> [Work to be completed]:
Nothing but the lines from the one containing "At what coordinates should I click to accomplish: Uncheck" through the last line of the records below should be copied, exactly and without pictures.

> [Supplied records]:
- Opening Delimiter -
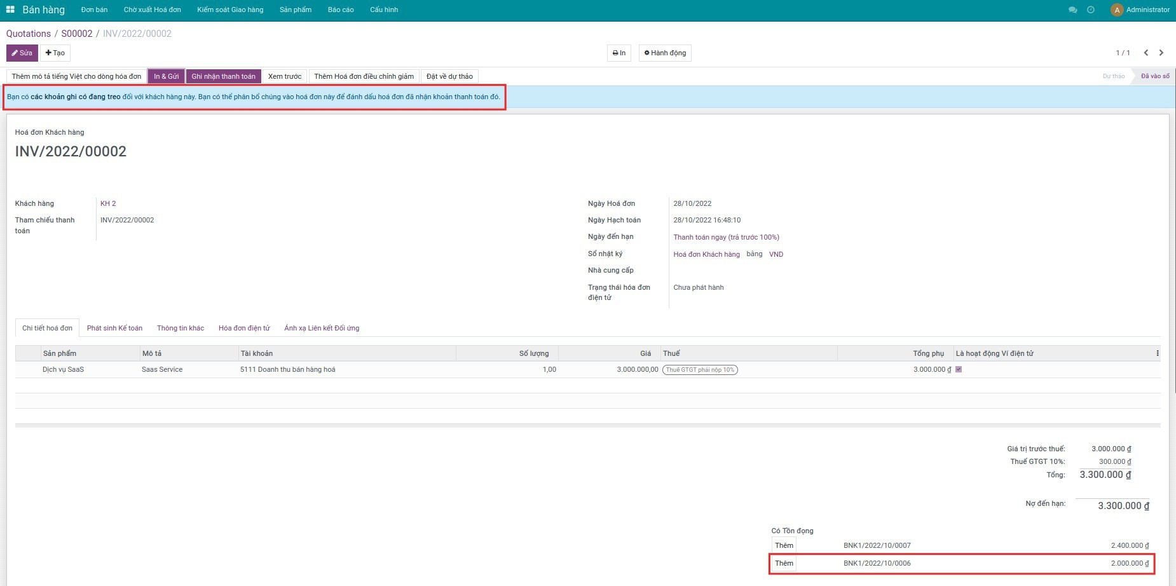Switch to the Hóa đơn điện tử tab
Viewport: 1176px width, 586px height.
[x=244, y=328]
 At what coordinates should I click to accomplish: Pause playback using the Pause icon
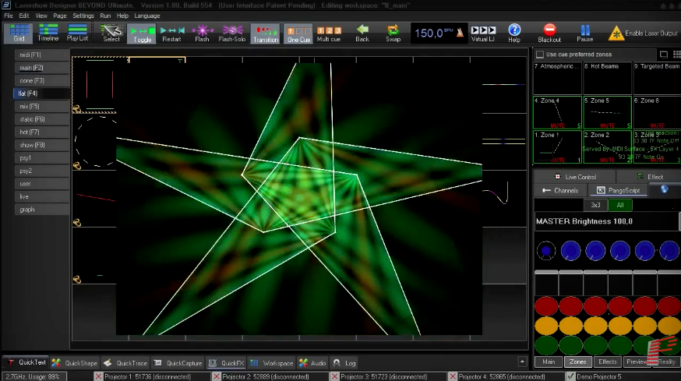tap(584, 33)
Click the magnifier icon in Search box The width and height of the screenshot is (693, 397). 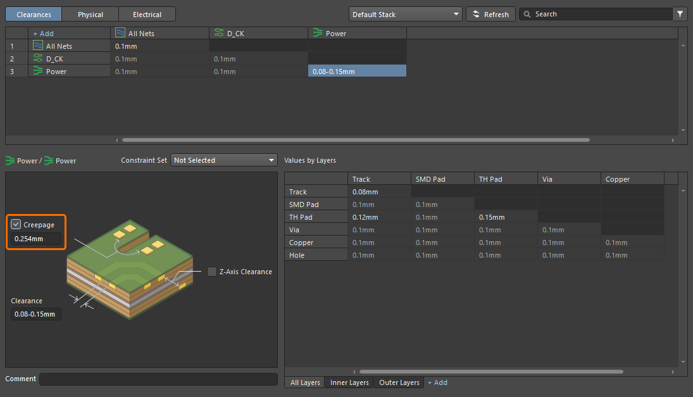pos(527,14)
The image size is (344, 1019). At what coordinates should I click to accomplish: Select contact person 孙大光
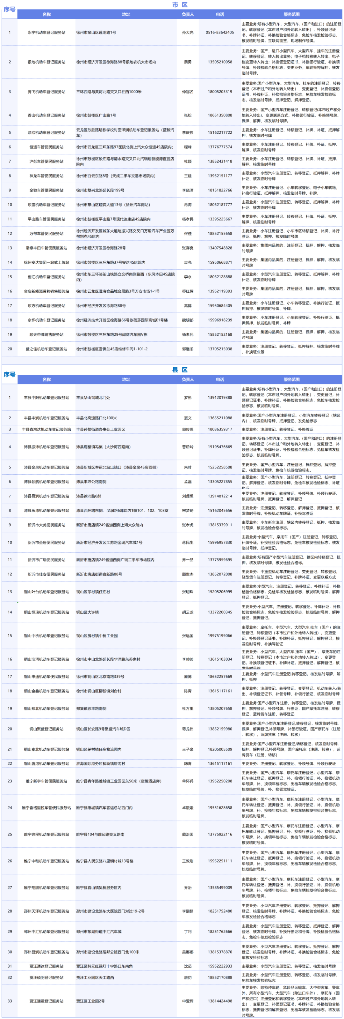pos(188,32)
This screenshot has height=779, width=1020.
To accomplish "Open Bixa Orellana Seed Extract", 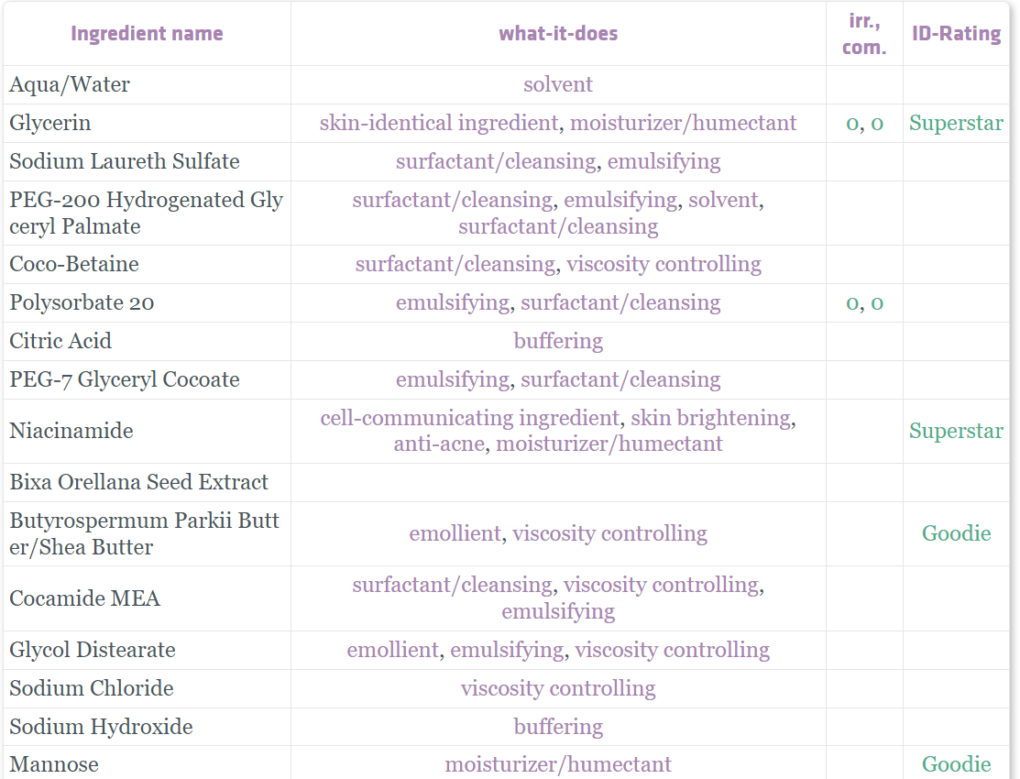I will 139,482.
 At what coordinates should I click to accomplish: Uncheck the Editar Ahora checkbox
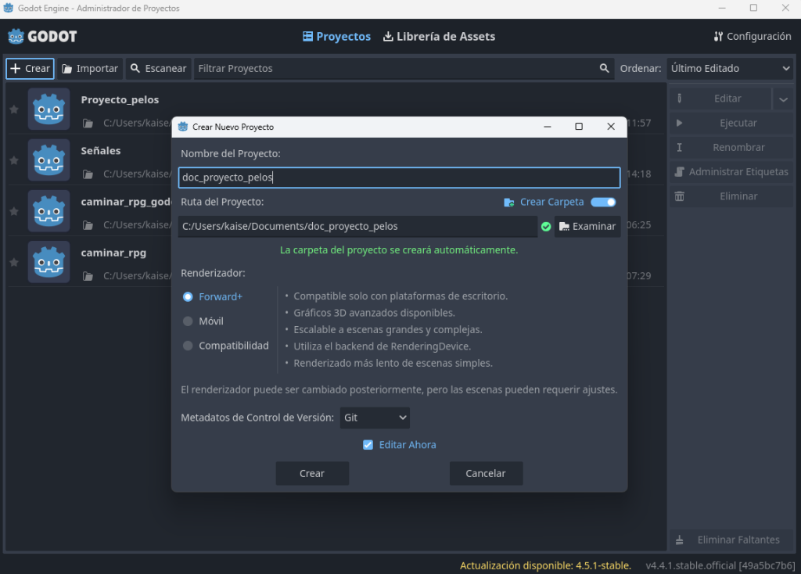coord(368,445)
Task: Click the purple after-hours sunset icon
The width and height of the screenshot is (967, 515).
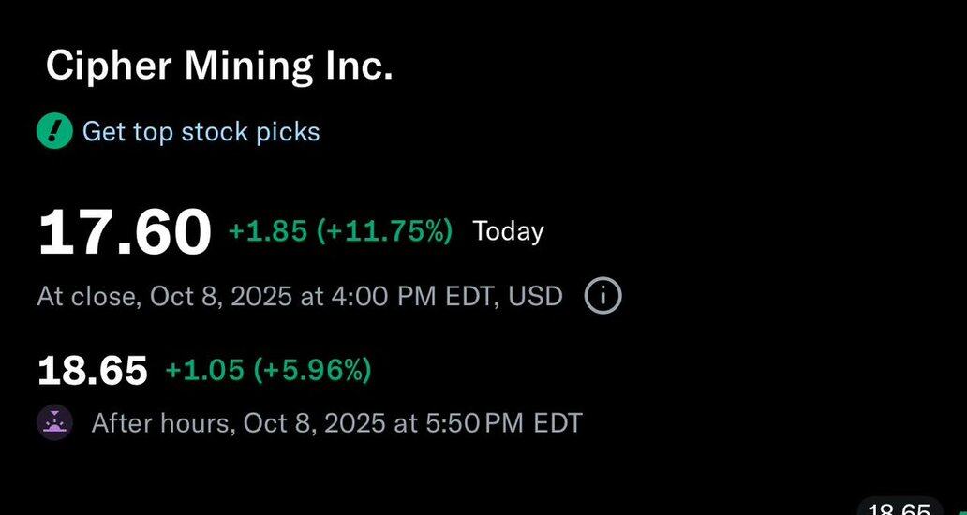Action: (54, 423)
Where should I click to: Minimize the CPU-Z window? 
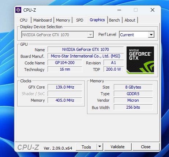click(x=119, y=10)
- Closing Delimiter -
> [Result of the task]:
 At what coordinates should I click to accomplish: Uncheck the Editar Ahora checkbox
coord(368,445)
Task: Click the purple after-hours sunset icon
The width and height of the screenshot is (967, 515).
Action: (54, 423)
Where should I click to: Minimize the CPU-Z window? 
click(x=119, y=10)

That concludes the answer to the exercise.